0

In my Scalding job, I have code like this:

import org.apache.hadoop.mapreduce.lib.input.FileInputFormat

class MyJob(args: Args) extends Job(args) {
  FileInputFormat.setInputPathFilter(???, classOf[MyFilter])
  // ... rest of job ...
}

class MyFilter extends PathFilter {
  def accept(path:Path): Boolean = true
}

My problem is that the first argument of the FileInputFormat.setInputPathFilter method needs to be of type org.apache.hadoop.mapreduce.Job. How can I access the Hadoop job object in my Scalding job?

fblundun
  • 987
  • 7
  • 19

1 Answers1

0

Disclaimer

There is no way to extract Job class. But you can (but should never do!) extract JobConf. After that you will be able to use FileInputFormat.setInputPathFilter from mapreduce.v1 API (org.apache.hadoop.mapred.JobConf) which will permit to archive the filtering.

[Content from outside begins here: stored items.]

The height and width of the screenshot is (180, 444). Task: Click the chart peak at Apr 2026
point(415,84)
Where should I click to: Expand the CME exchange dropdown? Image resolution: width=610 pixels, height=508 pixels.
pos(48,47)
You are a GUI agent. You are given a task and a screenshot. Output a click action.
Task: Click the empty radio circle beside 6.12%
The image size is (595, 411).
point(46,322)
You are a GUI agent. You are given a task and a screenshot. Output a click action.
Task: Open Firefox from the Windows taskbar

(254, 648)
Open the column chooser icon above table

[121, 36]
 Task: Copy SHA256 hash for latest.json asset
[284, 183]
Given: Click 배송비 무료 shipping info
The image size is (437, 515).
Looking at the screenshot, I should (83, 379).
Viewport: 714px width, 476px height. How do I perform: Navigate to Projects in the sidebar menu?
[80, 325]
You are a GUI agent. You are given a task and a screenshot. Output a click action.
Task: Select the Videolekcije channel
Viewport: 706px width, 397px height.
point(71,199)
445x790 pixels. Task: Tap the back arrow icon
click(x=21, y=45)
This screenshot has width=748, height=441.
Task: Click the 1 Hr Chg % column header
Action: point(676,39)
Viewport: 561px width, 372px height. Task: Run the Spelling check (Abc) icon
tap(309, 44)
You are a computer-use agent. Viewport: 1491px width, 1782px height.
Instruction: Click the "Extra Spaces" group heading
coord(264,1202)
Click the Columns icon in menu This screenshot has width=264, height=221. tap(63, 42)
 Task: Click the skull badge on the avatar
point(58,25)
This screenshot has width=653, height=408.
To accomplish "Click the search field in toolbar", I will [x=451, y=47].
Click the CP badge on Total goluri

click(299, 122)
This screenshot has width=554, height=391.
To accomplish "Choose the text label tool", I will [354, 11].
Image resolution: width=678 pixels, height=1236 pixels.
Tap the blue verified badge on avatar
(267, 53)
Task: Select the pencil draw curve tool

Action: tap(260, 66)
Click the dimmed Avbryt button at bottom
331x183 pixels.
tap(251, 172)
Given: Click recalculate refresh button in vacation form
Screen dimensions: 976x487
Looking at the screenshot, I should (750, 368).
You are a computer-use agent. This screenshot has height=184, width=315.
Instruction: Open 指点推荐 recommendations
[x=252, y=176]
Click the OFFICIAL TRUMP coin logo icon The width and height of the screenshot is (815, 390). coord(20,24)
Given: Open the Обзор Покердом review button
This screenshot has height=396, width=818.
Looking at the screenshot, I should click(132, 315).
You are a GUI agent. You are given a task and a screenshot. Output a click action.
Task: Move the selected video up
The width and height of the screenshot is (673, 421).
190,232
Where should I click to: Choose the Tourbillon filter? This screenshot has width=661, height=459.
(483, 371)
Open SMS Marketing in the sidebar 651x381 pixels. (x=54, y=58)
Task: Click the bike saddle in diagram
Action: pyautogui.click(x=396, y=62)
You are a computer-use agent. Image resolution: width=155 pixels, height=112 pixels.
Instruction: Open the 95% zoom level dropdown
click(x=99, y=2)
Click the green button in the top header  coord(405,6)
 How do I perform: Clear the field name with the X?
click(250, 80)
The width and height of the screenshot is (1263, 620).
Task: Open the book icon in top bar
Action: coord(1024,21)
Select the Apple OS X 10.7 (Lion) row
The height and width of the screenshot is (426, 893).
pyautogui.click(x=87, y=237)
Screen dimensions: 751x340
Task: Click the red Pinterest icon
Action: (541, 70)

But I suggest you not to do this. Read the end of the answer,

How can you do this?

Override stepStrategy method of scalding.Job to implement FlowStepStrategy. For example this implementation permits to change the name of mapreduce job

override def stepStrategy: Option[FlowStepStrategy[_]] = Some(new FlowStepStrategy[AnyRef]{
  override def apply(flow: Flow[AnyRef], predecessorSteps: util.List[FlowStep[AnyRef]], step: FlowStep[AnyRef]): Unit =
    step.getConfig match {
      case conf: JobConf =>
        # here you can modify the JobConf of each job.
        conf.setJobName(...)
      case _ =>
    }
})

Why should one not do this?

Accessing JobConf to add a path filtering will work only if you are using the specific Sources and will break if you are using some others. Also you will be mixing different levels of abstraction. And I am not starting on how are you suppose to know what JobConf you actually need to modify (most of scalding jobs I saw are multi-steps)

How should one resolve this problem?

I suggest you to look closely on a type of Source you are using. I am pretty sure there is a function to apply a path filtering there during or before Pipe (or TypedPipe) construction.

Oleksandr Pryimak
  • 1,561
  • 9
  • 11